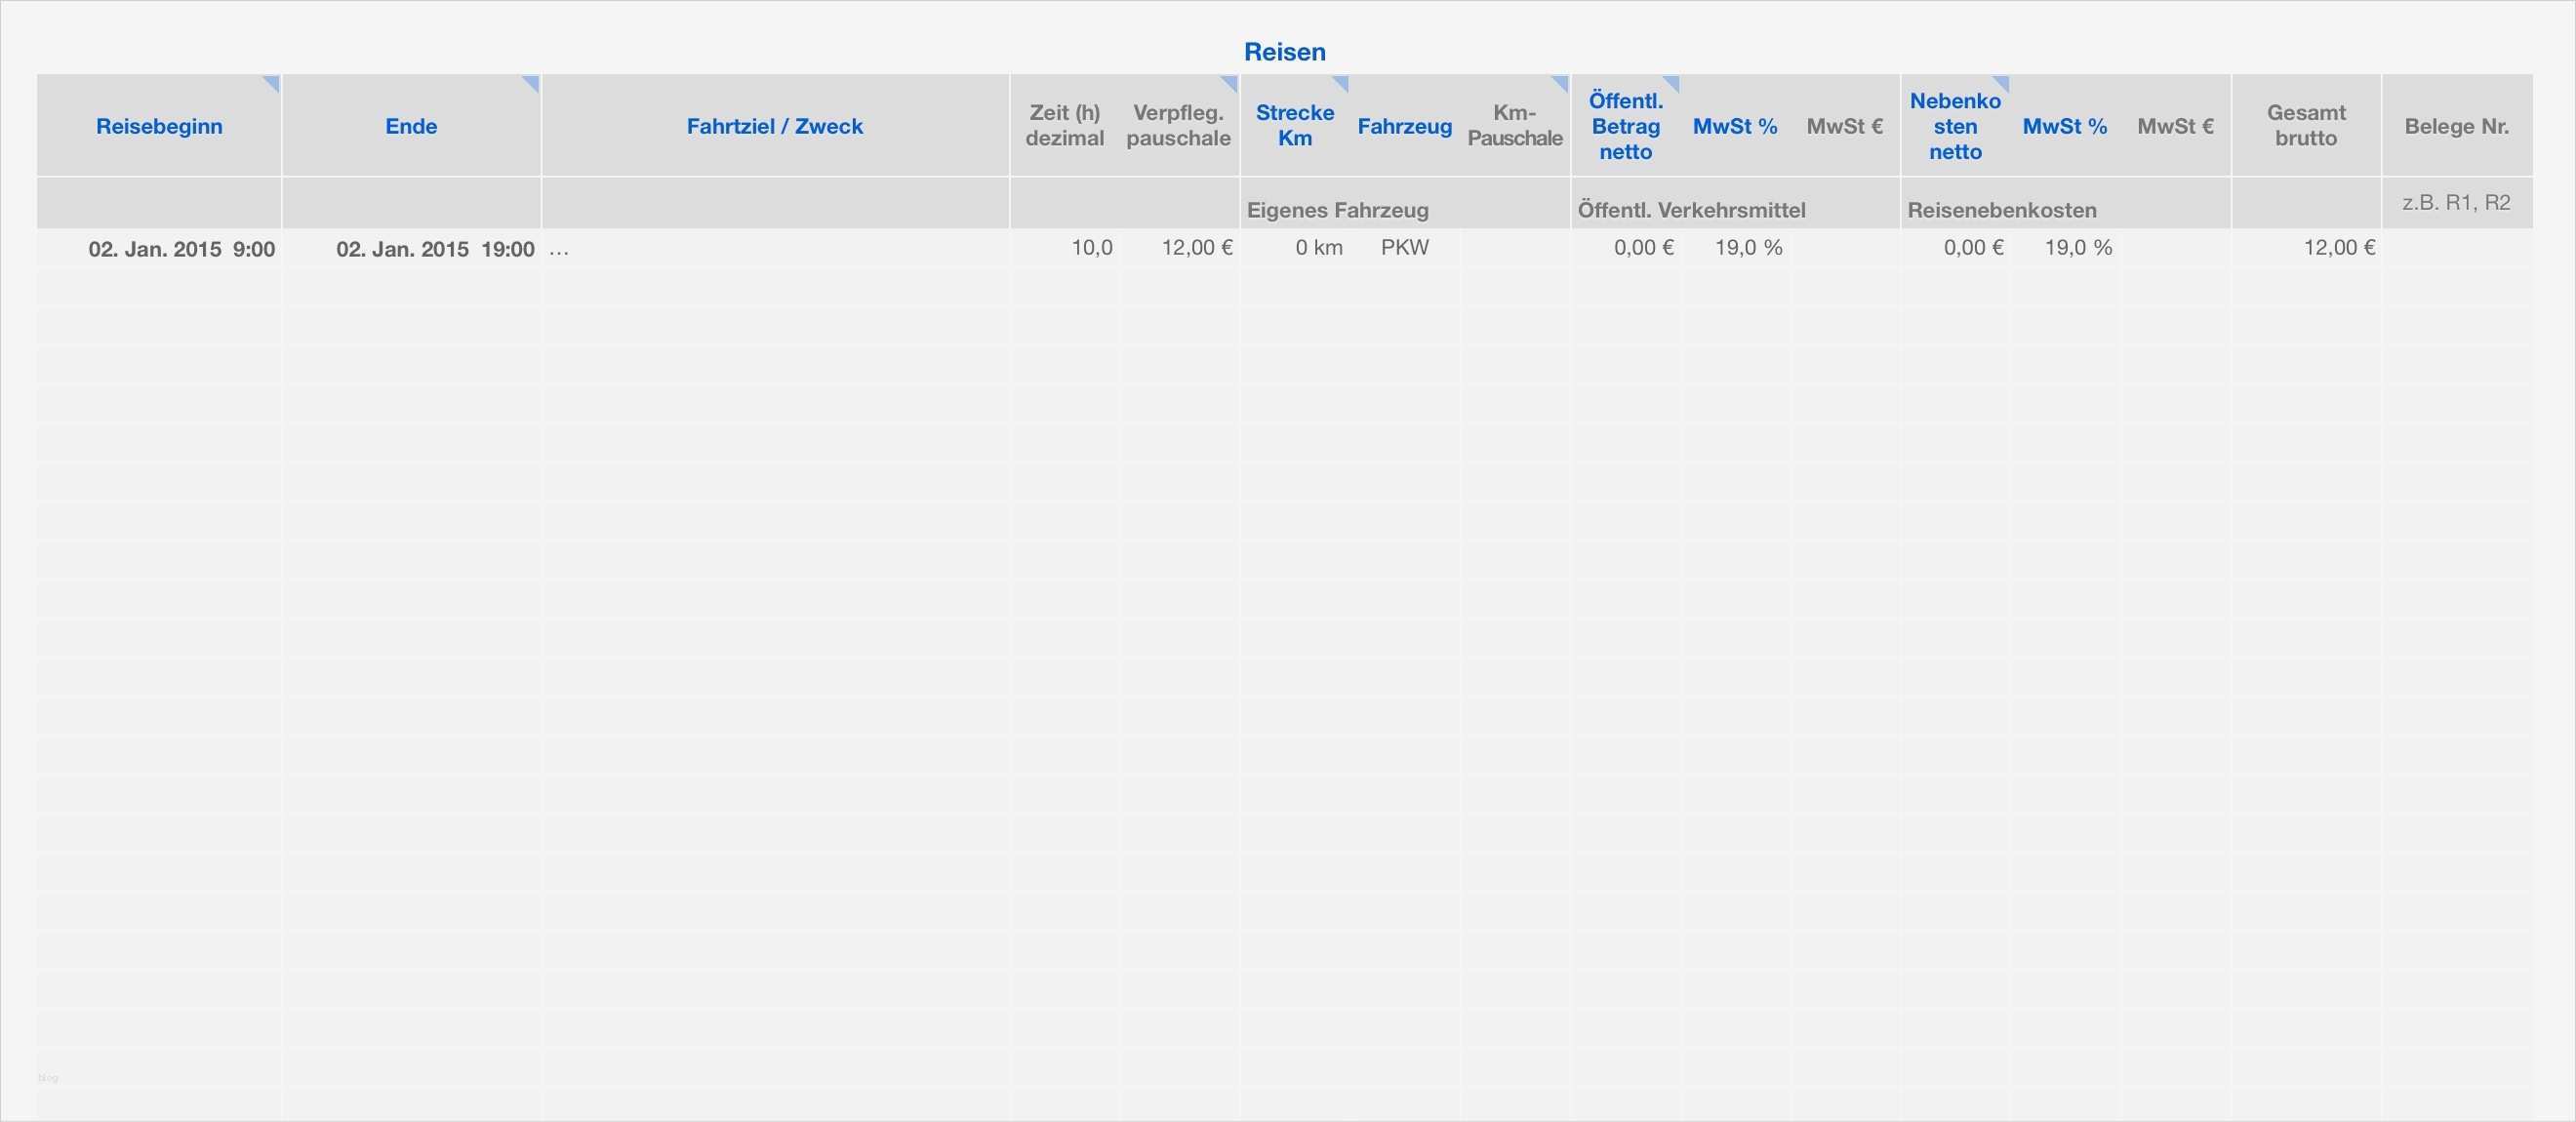Click the Gesamt brutto 12,00 € cell
Screen dimensions: 2576x1122
point(2338,248)
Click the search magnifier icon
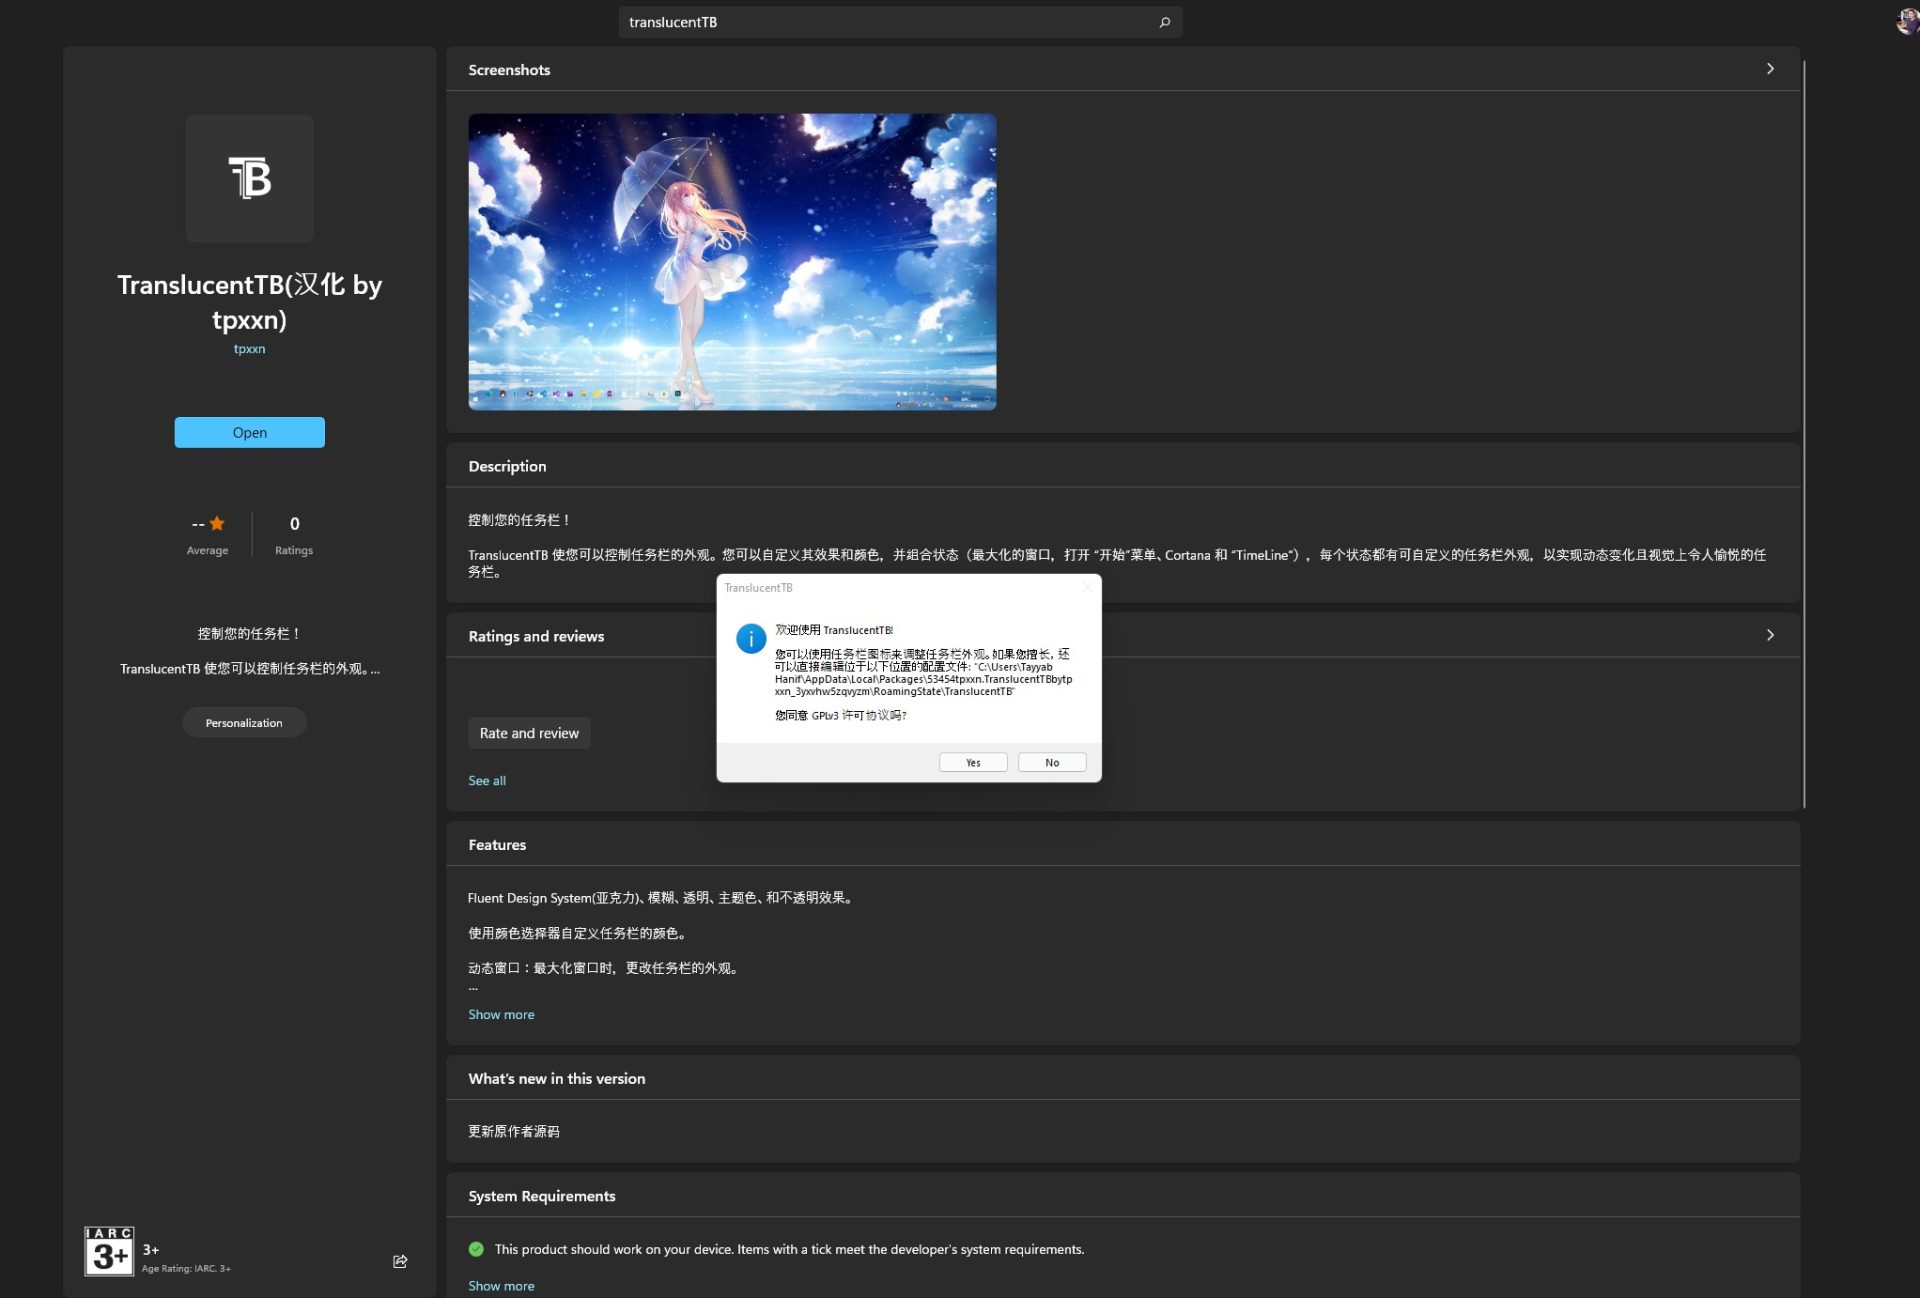This screenshot has height=1298, width=1920. [x=1163, y=21]
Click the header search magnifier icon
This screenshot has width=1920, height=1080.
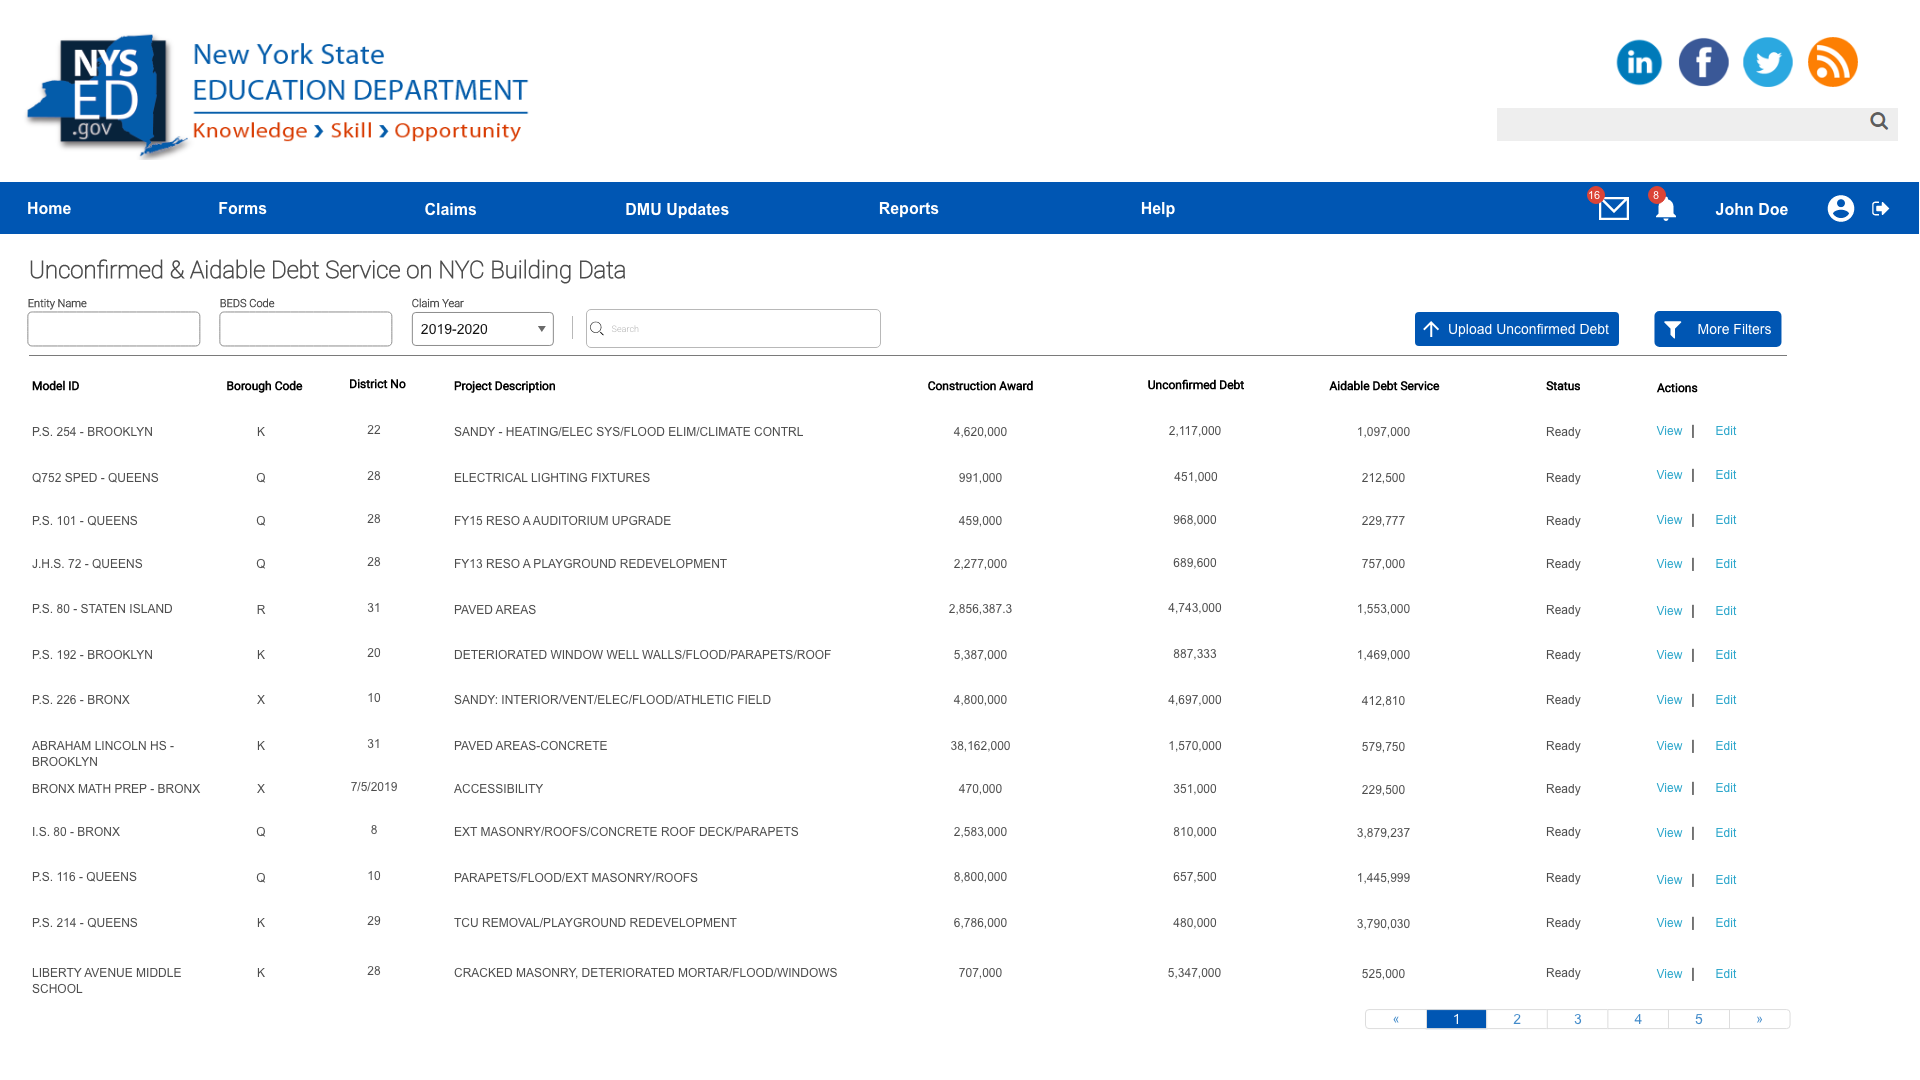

== == ==

[Work instructions]: Copy out exactly the lines from the one with "Click the search magnifier icon" through the end of the listing, both ends included, omitting any picture.

[Result below]:
Click the search magnifier icon
This screenshot has height=1298, width=1920. [x=1163, y=21]
Click the header search magnifier icon
This screenshot has width=1920, height=1080.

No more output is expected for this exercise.